**WHAT NEEDS TO BE DONE**
Please copy out the stretch of data from the line containing "The width and height of the screenshot is (825, 244)." through the end of the data, keeping every character unchanged.
================================
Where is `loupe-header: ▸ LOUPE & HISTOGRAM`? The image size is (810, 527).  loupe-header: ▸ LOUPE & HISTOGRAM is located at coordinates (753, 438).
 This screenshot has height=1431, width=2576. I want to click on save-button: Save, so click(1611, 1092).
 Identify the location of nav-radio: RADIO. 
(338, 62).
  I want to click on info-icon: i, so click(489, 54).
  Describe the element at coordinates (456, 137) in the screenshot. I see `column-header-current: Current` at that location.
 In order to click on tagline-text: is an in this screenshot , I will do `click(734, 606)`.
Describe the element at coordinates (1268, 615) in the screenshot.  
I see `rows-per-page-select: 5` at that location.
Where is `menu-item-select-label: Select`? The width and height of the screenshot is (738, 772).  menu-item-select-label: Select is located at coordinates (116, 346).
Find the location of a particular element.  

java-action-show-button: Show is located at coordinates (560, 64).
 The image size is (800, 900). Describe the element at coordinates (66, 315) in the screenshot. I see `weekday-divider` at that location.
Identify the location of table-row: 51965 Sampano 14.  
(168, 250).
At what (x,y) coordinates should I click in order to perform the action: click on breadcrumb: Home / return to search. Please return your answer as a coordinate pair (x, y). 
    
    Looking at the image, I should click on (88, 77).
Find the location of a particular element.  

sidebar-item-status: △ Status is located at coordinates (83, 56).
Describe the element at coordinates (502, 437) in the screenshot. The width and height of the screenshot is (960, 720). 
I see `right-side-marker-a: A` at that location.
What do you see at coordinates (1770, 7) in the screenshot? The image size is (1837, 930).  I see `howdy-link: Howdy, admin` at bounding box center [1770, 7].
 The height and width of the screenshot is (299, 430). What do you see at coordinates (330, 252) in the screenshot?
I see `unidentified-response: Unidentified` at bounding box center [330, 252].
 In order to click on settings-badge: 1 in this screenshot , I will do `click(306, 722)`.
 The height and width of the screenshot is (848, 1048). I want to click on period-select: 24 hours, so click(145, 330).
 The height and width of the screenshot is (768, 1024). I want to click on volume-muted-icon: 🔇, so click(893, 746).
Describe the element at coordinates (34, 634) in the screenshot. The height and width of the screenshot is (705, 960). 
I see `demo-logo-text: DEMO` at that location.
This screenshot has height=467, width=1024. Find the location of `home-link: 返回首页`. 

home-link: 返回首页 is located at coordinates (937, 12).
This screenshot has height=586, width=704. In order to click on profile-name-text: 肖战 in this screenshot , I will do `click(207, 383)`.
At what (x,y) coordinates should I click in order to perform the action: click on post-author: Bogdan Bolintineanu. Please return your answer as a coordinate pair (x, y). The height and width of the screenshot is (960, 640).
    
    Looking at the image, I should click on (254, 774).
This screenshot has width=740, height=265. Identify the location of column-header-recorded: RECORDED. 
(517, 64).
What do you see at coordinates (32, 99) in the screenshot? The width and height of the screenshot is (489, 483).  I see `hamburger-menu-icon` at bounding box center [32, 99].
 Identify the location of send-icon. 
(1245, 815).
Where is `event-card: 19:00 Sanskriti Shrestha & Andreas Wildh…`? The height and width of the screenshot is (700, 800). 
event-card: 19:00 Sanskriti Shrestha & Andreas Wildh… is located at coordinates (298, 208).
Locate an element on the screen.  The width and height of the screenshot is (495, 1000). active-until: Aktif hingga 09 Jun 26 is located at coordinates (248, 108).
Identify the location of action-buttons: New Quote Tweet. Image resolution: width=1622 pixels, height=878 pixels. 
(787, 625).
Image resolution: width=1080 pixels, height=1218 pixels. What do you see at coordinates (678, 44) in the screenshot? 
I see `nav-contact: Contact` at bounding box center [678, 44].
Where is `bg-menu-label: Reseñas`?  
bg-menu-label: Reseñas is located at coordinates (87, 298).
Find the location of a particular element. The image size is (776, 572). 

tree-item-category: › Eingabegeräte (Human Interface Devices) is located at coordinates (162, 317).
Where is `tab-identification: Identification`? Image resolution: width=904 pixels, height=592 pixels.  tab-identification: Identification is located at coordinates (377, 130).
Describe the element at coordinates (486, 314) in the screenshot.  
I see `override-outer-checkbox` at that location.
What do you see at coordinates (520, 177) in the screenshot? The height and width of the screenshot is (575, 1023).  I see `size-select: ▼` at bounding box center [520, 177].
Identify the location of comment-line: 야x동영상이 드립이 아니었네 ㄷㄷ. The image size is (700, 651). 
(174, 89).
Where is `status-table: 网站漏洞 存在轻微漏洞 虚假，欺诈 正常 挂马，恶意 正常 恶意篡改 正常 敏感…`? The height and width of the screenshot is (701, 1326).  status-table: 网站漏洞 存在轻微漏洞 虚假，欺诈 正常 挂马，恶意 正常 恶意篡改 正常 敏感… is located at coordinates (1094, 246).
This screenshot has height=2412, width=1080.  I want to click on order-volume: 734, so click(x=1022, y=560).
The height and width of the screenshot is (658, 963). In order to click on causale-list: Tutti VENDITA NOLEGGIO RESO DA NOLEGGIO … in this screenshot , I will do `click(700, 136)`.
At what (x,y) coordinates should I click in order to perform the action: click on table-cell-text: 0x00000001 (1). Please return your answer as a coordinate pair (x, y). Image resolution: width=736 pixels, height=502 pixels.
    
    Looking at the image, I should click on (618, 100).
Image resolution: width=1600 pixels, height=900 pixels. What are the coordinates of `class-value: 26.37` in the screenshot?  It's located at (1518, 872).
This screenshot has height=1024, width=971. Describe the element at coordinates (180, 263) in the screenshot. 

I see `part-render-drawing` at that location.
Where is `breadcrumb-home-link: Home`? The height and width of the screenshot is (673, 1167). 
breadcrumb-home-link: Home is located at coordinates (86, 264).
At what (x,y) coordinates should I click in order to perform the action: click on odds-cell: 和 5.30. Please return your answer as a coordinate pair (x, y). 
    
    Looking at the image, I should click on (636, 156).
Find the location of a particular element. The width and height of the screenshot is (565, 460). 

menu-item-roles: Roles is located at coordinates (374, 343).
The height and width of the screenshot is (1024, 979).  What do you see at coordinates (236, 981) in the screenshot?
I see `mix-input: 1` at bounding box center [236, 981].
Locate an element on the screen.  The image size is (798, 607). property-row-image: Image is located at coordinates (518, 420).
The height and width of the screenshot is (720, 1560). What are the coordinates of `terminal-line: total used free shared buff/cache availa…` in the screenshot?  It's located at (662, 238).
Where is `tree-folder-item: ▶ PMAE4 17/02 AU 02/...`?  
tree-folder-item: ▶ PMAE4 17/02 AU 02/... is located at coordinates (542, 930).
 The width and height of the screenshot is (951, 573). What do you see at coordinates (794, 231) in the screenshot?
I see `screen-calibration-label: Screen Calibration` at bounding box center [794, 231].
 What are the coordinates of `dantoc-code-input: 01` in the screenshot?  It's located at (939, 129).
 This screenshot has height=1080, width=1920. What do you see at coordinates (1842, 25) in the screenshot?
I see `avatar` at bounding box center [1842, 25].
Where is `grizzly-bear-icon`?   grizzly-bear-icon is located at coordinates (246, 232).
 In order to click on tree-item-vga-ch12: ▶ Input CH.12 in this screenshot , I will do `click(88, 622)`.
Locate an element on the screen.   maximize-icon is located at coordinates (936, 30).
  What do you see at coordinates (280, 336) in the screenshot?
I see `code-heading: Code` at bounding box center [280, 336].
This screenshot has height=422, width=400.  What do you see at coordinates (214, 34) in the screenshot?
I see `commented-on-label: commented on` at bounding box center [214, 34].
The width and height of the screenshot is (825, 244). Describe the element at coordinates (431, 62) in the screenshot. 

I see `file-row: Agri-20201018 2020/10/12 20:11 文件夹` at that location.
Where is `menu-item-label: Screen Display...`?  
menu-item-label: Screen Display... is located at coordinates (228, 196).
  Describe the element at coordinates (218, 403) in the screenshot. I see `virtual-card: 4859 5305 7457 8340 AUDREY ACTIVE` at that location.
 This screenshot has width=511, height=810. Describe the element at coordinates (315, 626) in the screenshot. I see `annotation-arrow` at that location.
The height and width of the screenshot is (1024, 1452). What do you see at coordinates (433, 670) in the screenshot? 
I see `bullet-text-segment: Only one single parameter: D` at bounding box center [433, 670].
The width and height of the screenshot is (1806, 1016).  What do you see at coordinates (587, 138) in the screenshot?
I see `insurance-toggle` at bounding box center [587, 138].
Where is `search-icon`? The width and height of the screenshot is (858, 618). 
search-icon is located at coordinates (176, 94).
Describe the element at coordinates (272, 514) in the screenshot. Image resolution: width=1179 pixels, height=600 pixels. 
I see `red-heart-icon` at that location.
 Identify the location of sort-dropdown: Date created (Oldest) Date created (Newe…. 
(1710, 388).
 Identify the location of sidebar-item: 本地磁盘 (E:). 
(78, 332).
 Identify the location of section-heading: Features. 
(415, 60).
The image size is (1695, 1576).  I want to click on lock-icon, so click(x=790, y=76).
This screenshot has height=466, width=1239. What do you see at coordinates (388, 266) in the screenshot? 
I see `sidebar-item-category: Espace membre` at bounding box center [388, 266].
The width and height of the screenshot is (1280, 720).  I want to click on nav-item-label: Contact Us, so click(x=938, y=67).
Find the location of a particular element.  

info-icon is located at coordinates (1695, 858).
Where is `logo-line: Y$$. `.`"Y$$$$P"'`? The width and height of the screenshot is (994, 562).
================================
**REPLY**
The width and height of the screenshot is (825, 244). Describe the element at coordinates (431, 62) in the screenshot. 

I see `file-row: Agri-20201018 2020/10/12 20:11 文件夹` at that location.
Where is `menu-item-label: Screen Display...`?  
menu-item-label: Screen Display... is located at coordinates (228, 196).
  Describe the element at coordinates (218, 403) in the screenshot. I see `virtual-card: 4859 5305 7457 8340 AUDREY ACTIVE` at that location.
 This screenshot has width=511, height=810. Describe the element at coordinates (315, 626) in the screenshot. I see `annotation-arrow` at that location.
The height and width of the screenshot is (1024, 1452). What do you see at coordinates (433, 670) in the screenshot? 
I see `bullet-text-segment: Only one single parameter: D` at bounding box center [433, 670].
The width and height of the screenshot is (1806, 1016).  What do you see at coordinates (587, 138) in the screenshot?
I see `insurance-toggle` at bounding box center [587, 138].
Where is `search-icon`? The width and height of the screenshot is (858, 618). 
search-icon is located at coordinates (176, 94).
Describe the element at coordinates (272, 514) in the screenshot. Image resolution: width=1179 pixels, height=600 pixels. 
I see `red-heart-icon` at that location.
 Identify the location of sort-dropdown: Date created (Oldest) Date created (Newe…. 
(1710, 388).
 Identify the location of sidebar-item: 本地磁盘 (E:). 
(78, 332).
 Identify the location of section-heading: Features. 
(415, 60).
The image size is (1695, 1576).  I want to click on lock-icon, so click(x=790, y=76).
This screenshot has height=466, width=1239. What do you see at coordinates (388, 266) in the screenshot? 
I see `sidebar-item-category: Espace membre` at bounding box center [388, 266].
The width and height of the screenshot is (1280, 720).  I want to click on nav-item-label: Contact Us, so click(x=938, y=67).
Find the location of a particular element.  

info-icon is located at coordinates (1695, 858).
Where is `logo-line: Y$$. `.`"Y$$$$P"'`? The width and height of the screenshot is (994, 562).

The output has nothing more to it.